The pyramid of energy shows the energy flow throughout the food chain. It shows how much energy flows from one trophic level to the rest, and also shows the roles of the various organisms in the transfer of energy. It clearly demonstrates how much energy is required to sustain the next trophic level.

Slide 17

Each trophic level only passes 10% of the energy it receives to the next trophic level. The shape of an energy pyramid reflects this. The energy stored in each trophic level, which is the food available to the next trophic, is far less than the amount it takes in. So, the successive layers of the energy pyramid get smaller. Scientists have calculated that, on average, 90% of the energy that each step of the food chain receives is lost to the environment. The energy that enters a population of organisms as food from the preceding trophic level is lost to the living world as heat.

Slide 18

Energy flows through a food chain in one direction only. The only form of energy that can enter the food chain is solar radiation. Green plants are able to trap the energy from the Sun (an abiotic factor) and convert it into food through a process called photosynthesis. The organisms at the next trophic level ingest this energy by eating the plants, but only about 10% of it is stored in them, ready to be accessed by the organisms at the next trophic level. This process is repeated at each trophic level: the organisms only store 10% of the energy that they gain by eating the organisms at the preceding trophic level.
 
Slide 19

The position of an organism in a food chain determines how much energy is available to it at each meal. Energy flows through a food chain from bottom to top, but progressively less energy is available to each trophic layer as it is used up.
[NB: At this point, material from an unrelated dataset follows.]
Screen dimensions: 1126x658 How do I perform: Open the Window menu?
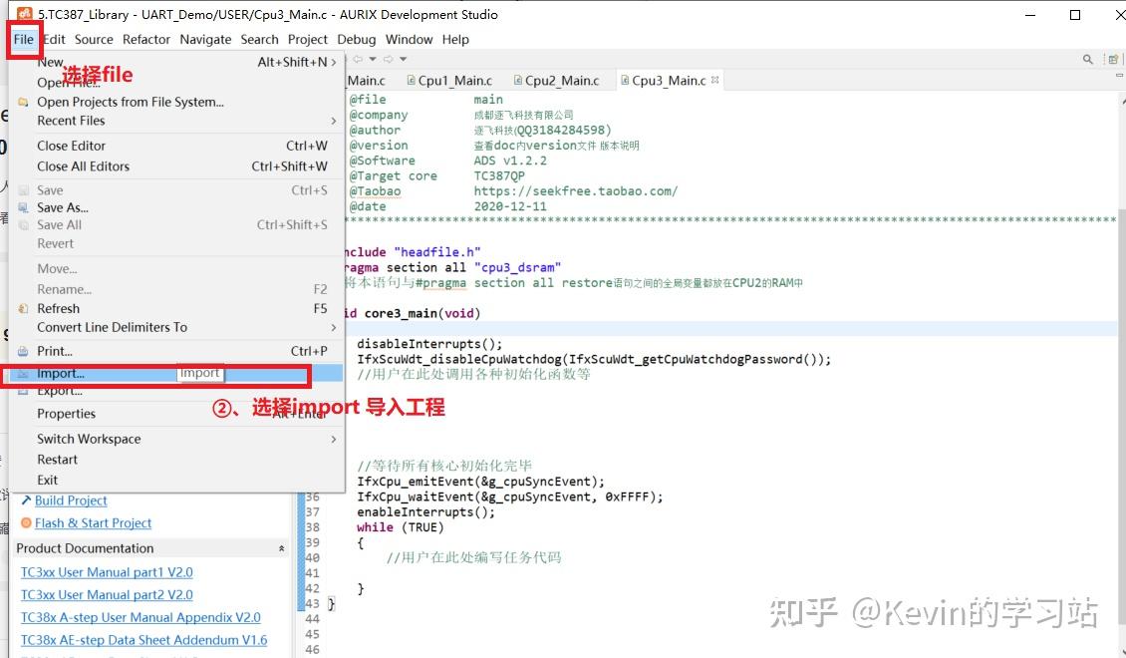411,39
Some energy is lost to the environment as heat, some is used for life processes such as movement and growth, and more energy is lost to the environment through waste products such as faeces. This last energy source is available to decomposers in another food chain. The energy stored in a trophic level is available to the next trophic level in the form of chemical energy when they eat the organisms at the preceding level. Only about 10% of the chemical energy available at one trophic level is available for the next trophic level. We call this figure of 10% the trophic efficiency of the food chain.
 
Slide 20

The same organism can exist at different levels of a food chain, depending on what it eats. This is particularly true for omnivores like us. If we eat a salad for lunch, then we are eating producers, so we are acting as a primary consumer and are only one trophic level away from the producers. If we eat a burger for lunch, we’re eating a primary consumer in the form of a cow (if it’s a beef burger). Then we’re acting as a secondary consumer, so we’re two trophic levels away from the producers. There’s more food energy available to us, the closer we are in the food chain to the producers, so, in fact, there’s more food energy available to us by eating salad than by eating burgers. Of course, this is tempered by the fact that there are fewer cows than vegetables available.
 
Slide 21

Scientists use trophic levels to categorise organisms into classes that are characterised by the way they feed and transfer energy. Each trophic level provides biomass available for consumption by organisms at the next trophic level. Energy is transferred from one trophic level to the next as food (or chemical) energy. However, this transfer of energy is not efficient. Scientists estimate that only about 10% of the energy received by a trophic level is transferred to the next level. The rest is lost to the environment as heat energy, used for the biological processes of the organisms at the previous trophic level or excreted as waste. Energy enters the ecosystem from abiotic elements such as the Sun and travels in only one direction along the food chain. The trophic levels of each organism determine how efficient it is in gaining energy from the abiotic factors of the ecosystem. Those which are closer to the producers gain more energy from the Sun. Those which are further away gain less energy from the Sun. In the food chain on the right, the shark is at a higher trophic level as an apex predator than the zooplankton, which is a primary consumer.
The zooplankton are more efficient at gaining energy from the Sun by eating the producers than the shark.